Logistic regression.

This estimator supports learning with mini-batches. On top of the single instance methods, it provides the following methods: learn_many, predict_many, predict_proba_many. Each method takes as input a pandas.DataFrame where each column represents a feature.

It is generally a good idea to scale the data beforehand in order for the optimizer to converge. You can do this online with a preprocessing.StandardScaler.

Parameters

  • optimizer (optim.base.Optimizer) – defaults to None

    The sequential optimizer used for updating the weights. Note that the intercept is handled separately.

  • loss (optim.losses.BinaryLoss) – defaults to None

    The loss function to optimize for. Defaults to optim.losses.Log.

  • l2 – defaults to 0.0

    Amount of L2 regularization used to push weights towards 0. For now, only one type of penalty can be used. The joint use of L1 and L2 is not explicitly supported.

  • l1 – defaults to 0.0

    Amount of L1 regularization used to push weights towards 0. For now, only one type of penalty can be used. The joint use of L1 and L2 is not explicitly supported.

  • intercept_init – defaults to 0.0

    Initial intercept value.

  • intercept_lr (Union[float, optim.base.Scheduler]) – defaults to 0.01

    Learning rate scheduler used for updating the intercept. A optim.schedulers.Constant is used if a float is provided. The intercept is not updated when this is set to 0.

  • clip_gradient – defaults to 1000000000000.0

    Clips the absolute value of each gradient value.

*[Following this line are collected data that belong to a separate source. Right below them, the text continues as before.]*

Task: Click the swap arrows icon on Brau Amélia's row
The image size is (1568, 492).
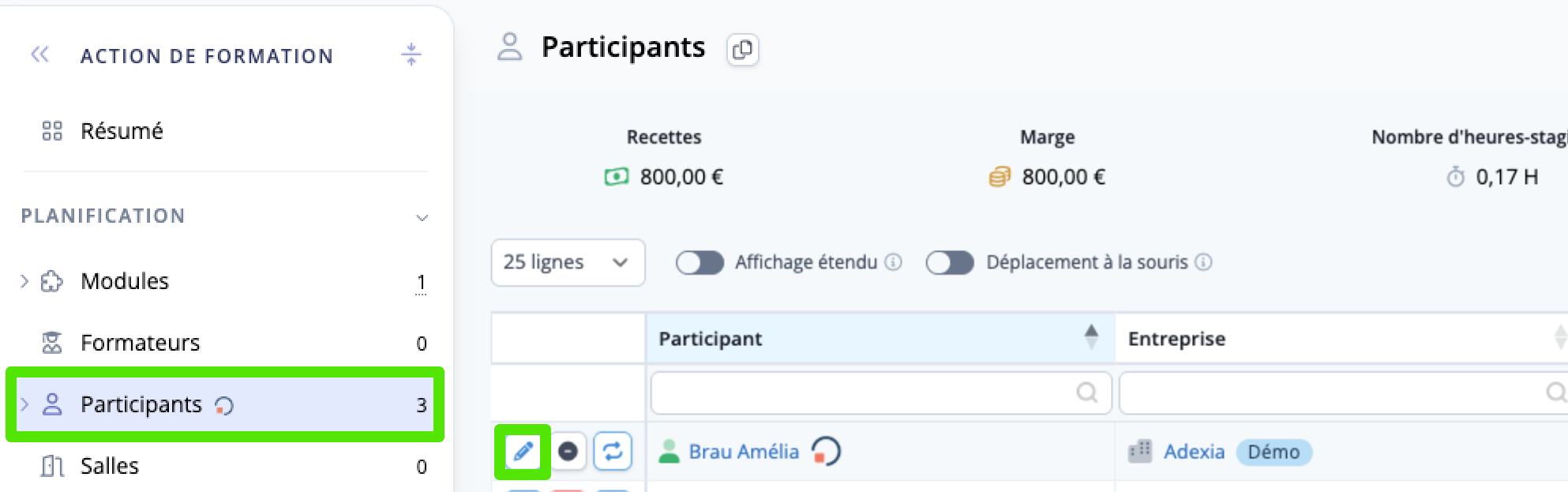Action: pyautogui.click(x=613, y=452)
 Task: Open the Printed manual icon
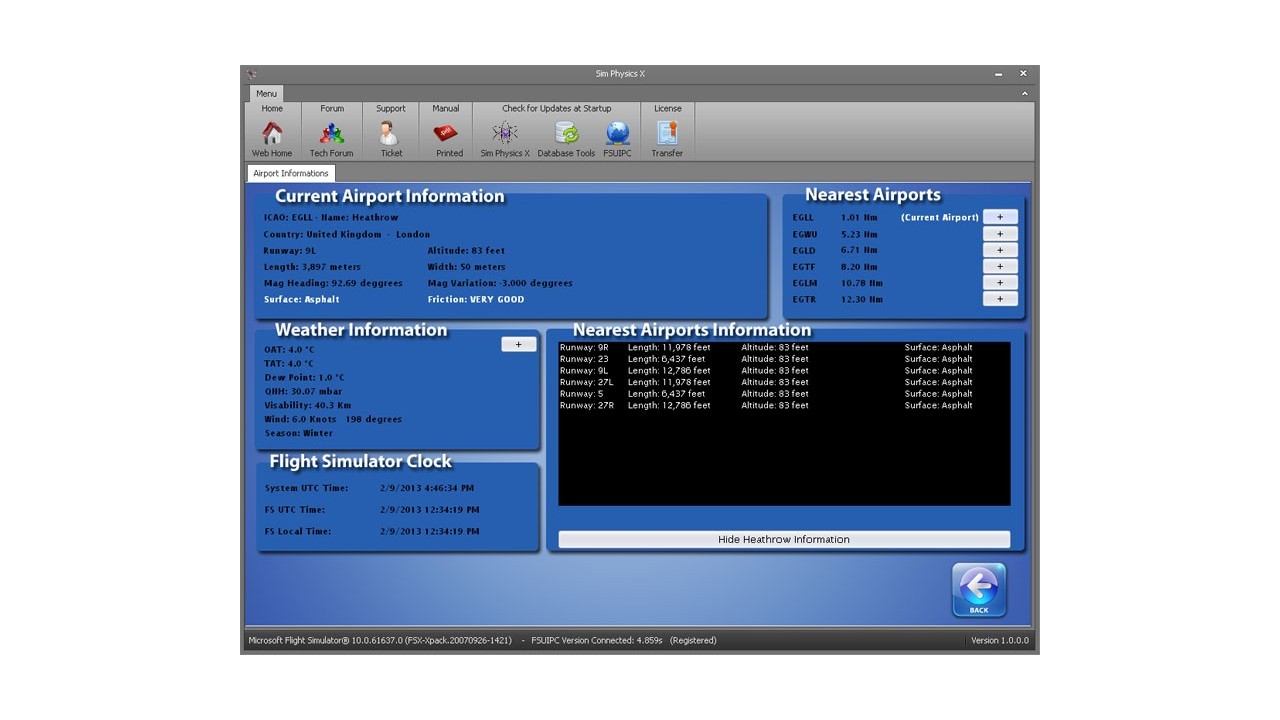446,134
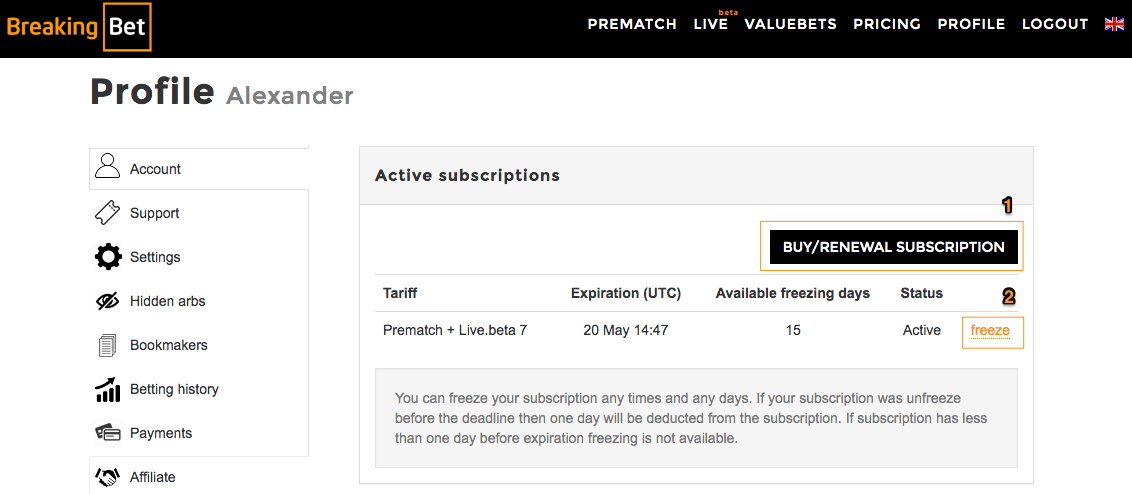Viewport: 1132px width, 494px height.
Task: Click the freeze subscription link
Action: pyautogui.click(x=990, y=331)
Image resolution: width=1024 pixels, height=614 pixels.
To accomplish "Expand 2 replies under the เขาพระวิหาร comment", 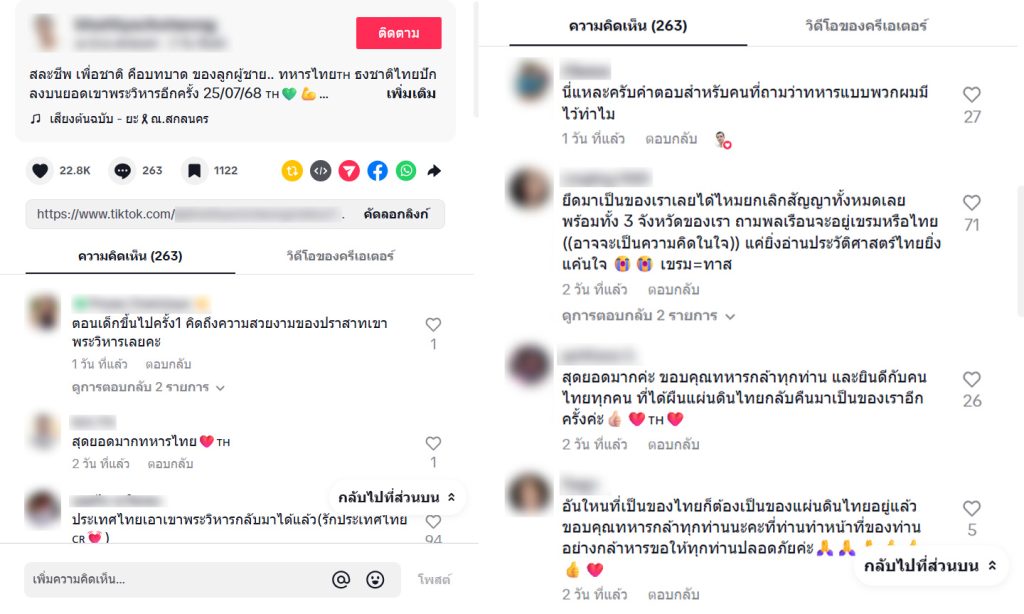I will coord(148,387).
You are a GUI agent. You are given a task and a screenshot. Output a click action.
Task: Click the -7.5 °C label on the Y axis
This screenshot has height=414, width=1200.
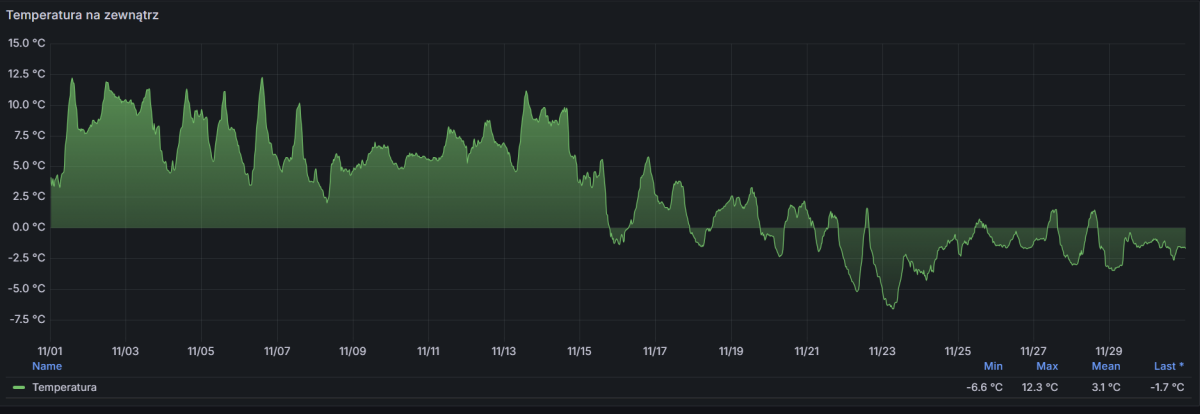pos(27,319)

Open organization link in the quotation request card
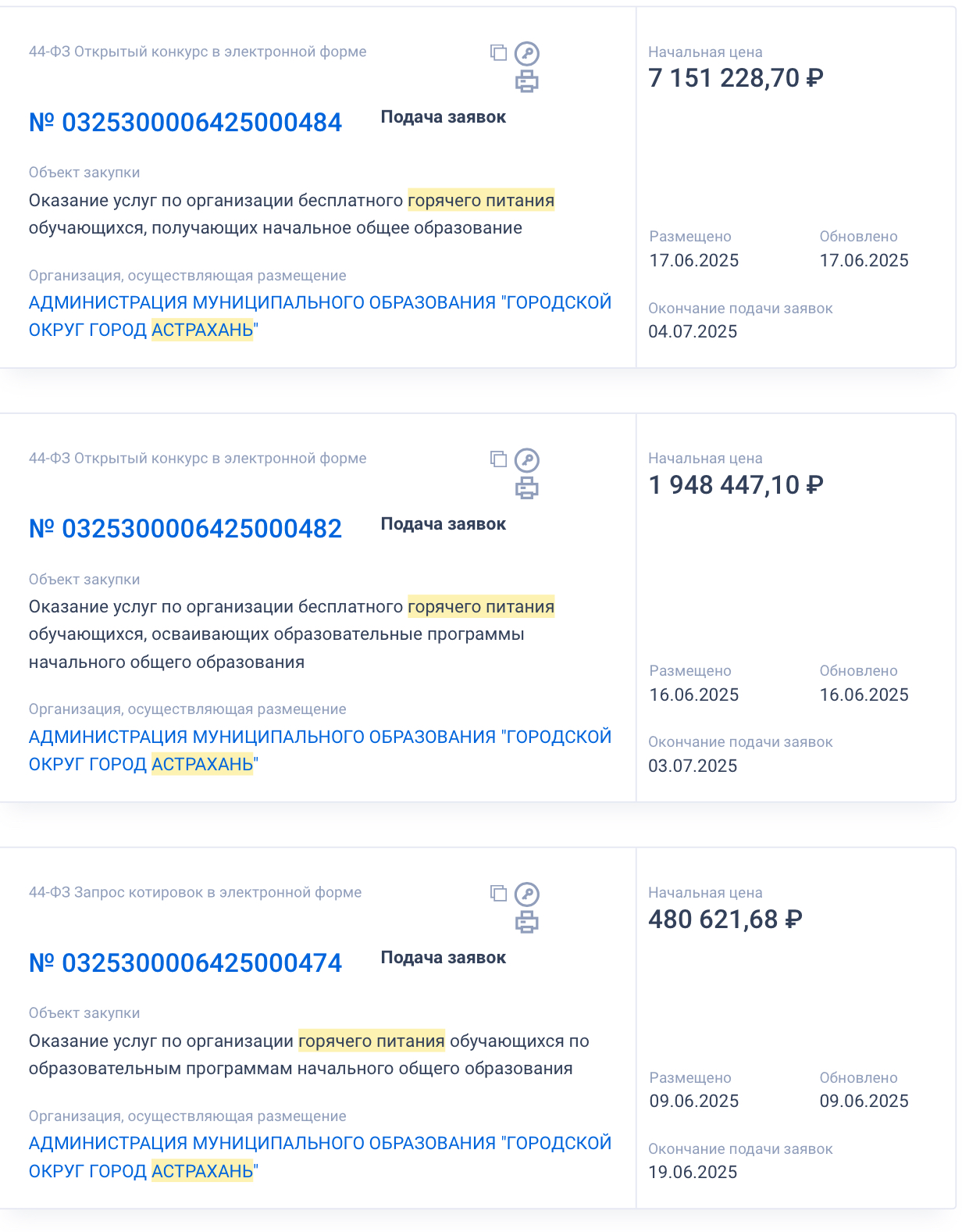click(320, 1157)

  • initializer (optim.base.Initializer) – defaults to None

    Weights initialization scheme.

Attributes

  • weights

    The current weights.

Examples

>>> from river import datasets
>>> from river import evaluate
>>> from river import linear_model
>>> from river import metrics
>>> from river import optim
>>> from river import preprocessing

>>> dataset = datasets.Phishing()

>>> model = (
...     preprocessing.StandardScaler() |
...     linear_model.LogisticRegression(optimizer=optim.SGD(.1))
... )

>>> metric = metrics.Accuracy()

>>> evaluate.progressive_val_score(dataset, model, metric)
Accuracy: 88.96%

Methods

learn_many

Update the model with a mini-batch of features X and boolean targets y.

Parameters

  • X (pandas.core.frame.DataFrame)
  • y (pandas.core.series.Series)
  • w (Union[float, pandas.core.series.Series]) – defaults to 1

Returns

MiniBatchClassifier: self

learn_one

Update the model with a set of features x and a label y.

Parameters

  • x (dict)
  • y (Union[bool, str, int])
  • w – defaults to 1.0

Returns

Classifier: self

predict_many

Predict the outcome for each given sample.

Parameters

  • X ('pd.DataFrame')

Returns

pd.Series: The predicted labels.

predict_one

Predict the label of a set of features x.

Parameters

  • x (dict)
  • kwargs

Returns

typing.Union[bool, str, int, NoneType]: The predicted label.

predict_proba_many

Predict the outcome probabilities for each given sample.

Parameters

  • X (pandas.core.frame.DataFrame)

Returns

DataFrame: A dataframe with probabilities of True and False for each sample.

predict_proba_one

Predict the probability of each label for a dictionary of features x.

Parameters

  • x

Returns

A dictionary that associates a probability which each label.